Tuesday Nov 13, 2007

NEW: Hack-Fu - Deconstructing the Security Capabilities of the Solaris 10 OS

For the Sun CEC 2007 conference this year, I revamped my originalPractical Solaris 10 Security presentation that I had originally mentioned here. The new version of the presentation is titled Hack-Fu - Deconstructing the Security Capabilities of the Solaris 10 OS.

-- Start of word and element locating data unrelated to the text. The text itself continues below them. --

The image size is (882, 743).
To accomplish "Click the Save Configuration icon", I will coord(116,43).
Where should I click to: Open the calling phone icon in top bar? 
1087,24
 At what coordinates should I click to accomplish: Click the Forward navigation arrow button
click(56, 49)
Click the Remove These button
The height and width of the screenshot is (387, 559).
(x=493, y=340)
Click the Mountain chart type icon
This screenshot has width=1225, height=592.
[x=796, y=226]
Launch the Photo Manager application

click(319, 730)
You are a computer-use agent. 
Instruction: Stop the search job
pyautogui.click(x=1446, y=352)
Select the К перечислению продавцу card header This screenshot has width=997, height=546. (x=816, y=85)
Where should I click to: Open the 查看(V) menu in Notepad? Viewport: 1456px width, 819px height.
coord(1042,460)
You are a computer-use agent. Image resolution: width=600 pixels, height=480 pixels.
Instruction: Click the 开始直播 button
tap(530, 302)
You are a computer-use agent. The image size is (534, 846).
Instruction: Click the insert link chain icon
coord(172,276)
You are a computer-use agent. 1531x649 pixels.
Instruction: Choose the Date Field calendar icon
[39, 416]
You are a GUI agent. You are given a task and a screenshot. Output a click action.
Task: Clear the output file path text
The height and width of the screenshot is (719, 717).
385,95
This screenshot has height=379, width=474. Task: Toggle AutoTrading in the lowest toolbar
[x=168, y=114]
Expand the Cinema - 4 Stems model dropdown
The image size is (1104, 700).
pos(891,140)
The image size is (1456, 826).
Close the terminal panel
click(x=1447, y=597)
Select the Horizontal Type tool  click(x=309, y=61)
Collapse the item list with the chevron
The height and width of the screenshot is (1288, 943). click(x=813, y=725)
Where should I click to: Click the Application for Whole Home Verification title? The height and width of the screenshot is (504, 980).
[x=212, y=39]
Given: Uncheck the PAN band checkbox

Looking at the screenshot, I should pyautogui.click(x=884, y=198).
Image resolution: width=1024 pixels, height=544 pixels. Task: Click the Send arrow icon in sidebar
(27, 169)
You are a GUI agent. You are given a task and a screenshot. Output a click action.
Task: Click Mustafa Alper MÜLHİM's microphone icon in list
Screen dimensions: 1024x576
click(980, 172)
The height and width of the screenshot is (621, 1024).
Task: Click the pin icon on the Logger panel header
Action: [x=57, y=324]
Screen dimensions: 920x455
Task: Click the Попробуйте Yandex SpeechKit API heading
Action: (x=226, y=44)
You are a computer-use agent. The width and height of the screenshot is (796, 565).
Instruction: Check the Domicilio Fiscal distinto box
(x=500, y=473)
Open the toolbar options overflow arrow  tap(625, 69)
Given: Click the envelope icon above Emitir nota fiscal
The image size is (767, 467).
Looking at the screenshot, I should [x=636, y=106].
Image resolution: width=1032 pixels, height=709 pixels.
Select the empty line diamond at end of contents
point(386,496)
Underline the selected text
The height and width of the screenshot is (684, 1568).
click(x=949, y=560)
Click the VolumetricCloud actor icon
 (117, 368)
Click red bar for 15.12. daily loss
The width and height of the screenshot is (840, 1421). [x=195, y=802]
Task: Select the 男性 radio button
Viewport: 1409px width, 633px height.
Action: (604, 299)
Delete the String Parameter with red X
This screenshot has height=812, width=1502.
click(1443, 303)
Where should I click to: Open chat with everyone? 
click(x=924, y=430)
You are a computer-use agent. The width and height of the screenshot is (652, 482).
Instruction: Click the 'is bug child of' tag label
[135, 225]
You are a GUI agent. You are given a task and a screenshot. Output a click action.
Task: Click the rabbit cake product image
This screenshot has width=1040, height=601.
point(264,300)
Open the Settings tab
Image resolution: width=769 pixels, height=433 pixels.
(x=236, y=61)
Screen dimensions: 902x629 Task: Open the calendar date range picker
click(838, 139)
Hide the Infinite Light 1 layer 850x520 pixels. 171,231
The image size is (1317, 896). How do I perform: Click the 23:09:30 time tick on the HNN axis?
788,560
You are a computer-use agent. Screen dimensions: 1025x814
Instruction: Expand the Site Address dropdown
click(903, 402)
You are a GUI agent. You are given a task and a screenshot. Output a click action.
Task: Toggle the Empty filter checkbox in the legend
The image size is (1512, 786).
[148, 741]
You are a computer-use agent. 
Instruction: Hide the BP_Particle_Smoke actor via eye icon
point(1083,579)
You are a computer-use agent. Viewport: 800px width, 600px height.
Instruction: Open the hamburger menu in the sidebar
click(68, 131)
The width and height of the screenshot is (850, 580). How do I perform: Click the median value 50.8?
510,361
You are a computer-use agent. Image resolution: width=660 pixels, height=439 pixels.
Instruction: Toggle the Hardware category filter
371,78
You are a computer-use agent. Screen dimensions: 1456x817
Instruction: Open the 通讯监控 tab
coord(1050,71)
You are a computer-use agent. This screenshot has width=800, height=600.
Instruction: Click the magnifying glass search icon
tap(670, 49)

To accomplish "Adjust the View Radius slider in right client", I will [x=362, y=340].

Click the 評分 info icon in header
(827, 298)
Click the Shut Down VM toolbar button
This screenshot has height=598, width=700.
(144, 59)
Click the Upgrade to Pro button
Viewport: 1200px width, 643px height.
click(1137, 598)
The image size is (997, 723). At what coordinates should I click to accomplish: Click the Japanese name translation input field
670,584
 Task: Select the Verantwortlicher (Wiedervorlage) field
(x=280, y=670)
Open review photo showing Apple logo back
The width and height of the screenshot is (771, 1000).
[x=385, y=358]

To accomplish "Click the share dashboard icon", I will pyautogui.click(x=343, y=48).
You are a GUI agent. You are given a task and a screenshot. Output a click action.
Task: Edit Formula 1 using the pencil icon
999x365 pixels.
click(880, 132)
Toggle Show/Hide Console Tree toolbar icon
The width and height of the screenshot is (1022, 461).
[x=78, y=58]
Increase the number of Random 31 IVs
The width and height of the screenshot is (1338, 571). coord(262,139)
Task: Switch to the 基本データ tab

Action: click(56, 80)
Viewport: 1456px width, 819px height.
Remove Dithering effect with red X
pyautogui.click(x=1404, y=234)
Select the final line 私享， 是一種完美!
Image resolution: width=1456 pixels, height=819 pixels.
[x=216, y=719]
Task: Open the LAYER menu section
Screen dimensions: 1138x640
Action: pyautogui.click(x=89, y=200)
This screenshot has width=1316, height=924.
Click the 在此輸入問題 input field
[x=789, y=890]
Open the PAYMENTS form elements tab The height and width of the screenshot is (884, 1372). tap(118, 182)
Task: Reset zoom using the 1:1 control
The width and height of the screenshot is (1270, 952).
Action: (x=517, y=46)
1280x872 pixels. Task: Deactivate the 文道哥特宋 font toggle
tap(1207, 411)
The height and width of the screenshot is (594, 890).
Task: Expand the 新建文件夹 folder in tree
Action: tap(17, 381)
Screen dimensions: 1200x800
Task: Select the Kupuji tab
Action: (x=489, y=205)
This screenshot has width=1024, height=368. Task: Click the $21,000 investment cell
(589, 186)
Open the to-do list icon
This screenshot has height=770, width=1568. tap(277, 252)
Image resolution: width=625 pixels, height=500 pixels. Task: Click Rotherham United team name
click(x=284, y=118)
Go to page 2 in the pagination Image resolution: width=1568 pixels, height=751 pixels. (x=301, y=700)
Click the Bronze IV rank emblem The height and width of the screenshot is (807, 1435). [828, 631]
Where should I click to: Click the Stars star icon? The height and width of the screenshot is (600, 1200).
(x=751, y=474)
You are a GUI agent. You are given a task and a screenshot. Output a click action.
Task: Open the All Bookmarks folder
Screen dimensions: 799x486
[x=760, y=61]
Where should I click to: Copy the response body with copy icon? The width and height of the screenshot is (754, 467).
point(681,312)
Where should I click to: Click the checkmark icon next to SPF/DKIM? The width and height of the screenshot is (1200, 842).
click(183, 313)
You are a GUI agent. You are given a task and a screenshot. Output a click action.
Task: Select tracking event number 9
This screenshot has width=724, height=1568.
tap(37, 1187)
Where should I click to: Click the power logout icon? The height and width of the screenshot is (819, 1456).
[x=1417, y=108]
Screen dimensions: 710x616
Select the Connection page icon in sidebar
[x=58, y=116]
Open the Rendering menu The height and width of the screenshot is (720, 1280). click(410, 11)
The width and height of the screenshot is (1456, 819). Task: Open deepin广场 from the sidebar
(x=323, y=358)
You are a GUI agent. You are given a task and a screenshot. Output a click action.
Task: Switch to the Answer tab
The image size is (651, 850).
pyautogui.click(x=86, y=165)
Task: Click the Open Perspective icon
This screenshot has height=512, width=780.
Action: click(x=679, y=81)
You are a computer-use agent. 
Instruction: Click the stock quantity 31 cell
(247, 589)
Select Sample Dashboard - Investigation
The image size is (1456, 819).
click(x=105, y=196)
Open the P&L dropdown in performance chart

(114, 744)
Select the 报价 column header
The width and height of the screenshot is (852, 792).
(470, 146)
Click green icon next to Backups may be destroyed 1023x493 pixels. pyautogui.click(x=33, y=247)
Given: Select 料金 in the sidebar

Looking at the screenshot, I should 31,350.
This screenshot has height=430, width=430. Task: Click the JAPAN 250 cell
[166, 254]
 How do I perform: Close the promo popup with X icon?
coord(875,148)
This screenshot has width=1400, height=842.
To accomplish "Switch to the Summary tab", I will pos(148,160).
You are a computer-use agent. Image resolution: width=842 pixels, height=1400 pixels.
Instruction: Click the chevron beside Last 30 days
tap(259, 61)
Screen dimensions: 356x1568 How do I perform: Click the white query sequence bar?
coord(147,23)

While the title is a little more "catchy", the real change is that the presentation was enhanced to provide a more complete practical demonstration of Solaris 10 security capabilities. The presentation is structured from the viewpoint of a potential attacker examining the system from the network. As each new capability is discussed, barriers are lifted -- one by one -- until the attacker is given root access inside a Solaris 10 non-global zone.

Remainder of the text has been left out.